The situation escalated in 2007, when under the leadership of two brothers, the Lal Masjid movement sought to take revolutionary action against Gen (retd) Pervez Musharraf’s government. They announced a charter for proposed Islamic rule of the country, which envisaged a new social, political and judicial system based on the Sharia. The clerics called for the formation of revolutionary committees for the implementation of the charter.

Meanwhile, the mosque became a base for Taliban-style vigilante squads. Led by fearsome, stick-wielding, burqa-clad young women, radicals poured out of the mosque and the two madressahs affiliated to it, raiding houses allegedly used as brothels, kidnapping suspected prostitutes, and making bonfires of videocassettes and DVDs that they regarded as un-Islamic.

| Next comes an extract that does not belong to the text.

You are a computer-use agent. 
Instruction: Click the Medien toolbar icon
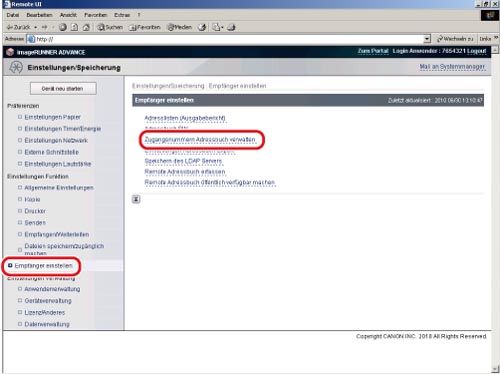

But for months the administration tolerated activities of the self-styled anti-vice squads even after they kidnapped a number of policemen and ransacked government buildings. The clerics even threatened to launch a wave of suicide attacks if any move was made against them. The military hesitated to take any action, surely due to its long ties with the mosque.

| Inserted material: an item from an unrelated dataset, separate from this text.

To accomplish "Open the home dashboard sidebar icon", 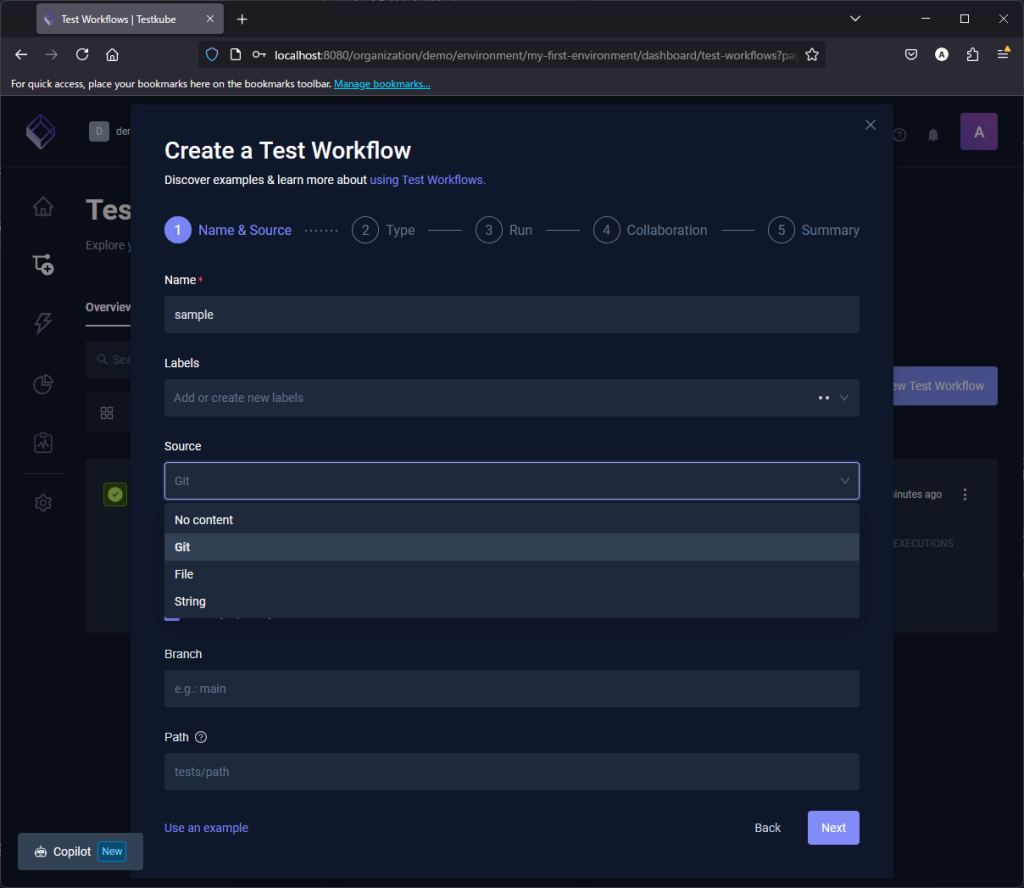I will [43, 206].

The military-led government finally took action after the Lal Masjid squad kidnapped three Chinese girls and accused them of prostitution. The situation escalated to a point that some feared the militants might take over the capital itself. On July 3, 2007, army troops backed by tanks and artillery guns surrounded the mosque. But the final onslaught was held off in order to allow time for the students to surrender.

For seven consecutive days, positioned behind concrete bunkers and sandbags, the militants responded to the military’s siege with automatic fire, showing little sign of fatigue or shortage of ammunition.

Around midnight on July 7, snipers positioned inside a minaret shot Lieutenant-Colonel Haroon Islam, the commander of the Special Forces leading the operation. He passed away on July 8. The killing vividly demonstrated how well-trained the militants were; many of the hardliner militants had been schooled in guerrilla warfare in Kashmir and Afghanistan. The death of the commander was the last straw.

Arms, ammunitions and jihadi literature siezed from the mosque premises
Arms, ammunitions and jihadi literature siezed from the mosque premises

What happened next sparked changes to militancy at home as well as to pan-Islamist jihadi movements elsewhere.

A GLOBAL FASCINATION

The Lal Masjid standoff also spurred global jihadi movements. An Iraq-based militant group known as Ansar al Sham named one of its training camps after Abdul Rashid Ghazi. In 2014, this al-Qaeda affiliate released a video showing militants receiving training at the same camp.

The video begins with Ghazi’s last message exhorting his followers to continue the struggle. The video then shows visuals of the Lal Masjid itself, along with the Jamia Hafsa and also visuals of troop deployment prior to the operation. Many of the Pakistanis who have joined jihadi groups fighting in Iraq and Syria are believed to be former students of the madressahs affiliated with Lal Masjid.

Indeed the devastation of Lal Masjid and killing of Abdul Rashid gave new cause to the militants, but it is not the reason for the rise of violent extremism in the country. It may be argued that the massive use of force by the state was avoidable, but the military action cannot be described as unprovoked. No government can allow any move to establish a parallel system through the use of force and incite public to revolt against the state.

The Lal Masjid phenomenon did not emerge overnight. It was the product of a decades-long policy of patronising extremist clerics and using militancy as a tool of the country’s foreign policy. The argument that the rise of violent extremism and terrorism was the direct consequence of the military action certainly does not hold ground.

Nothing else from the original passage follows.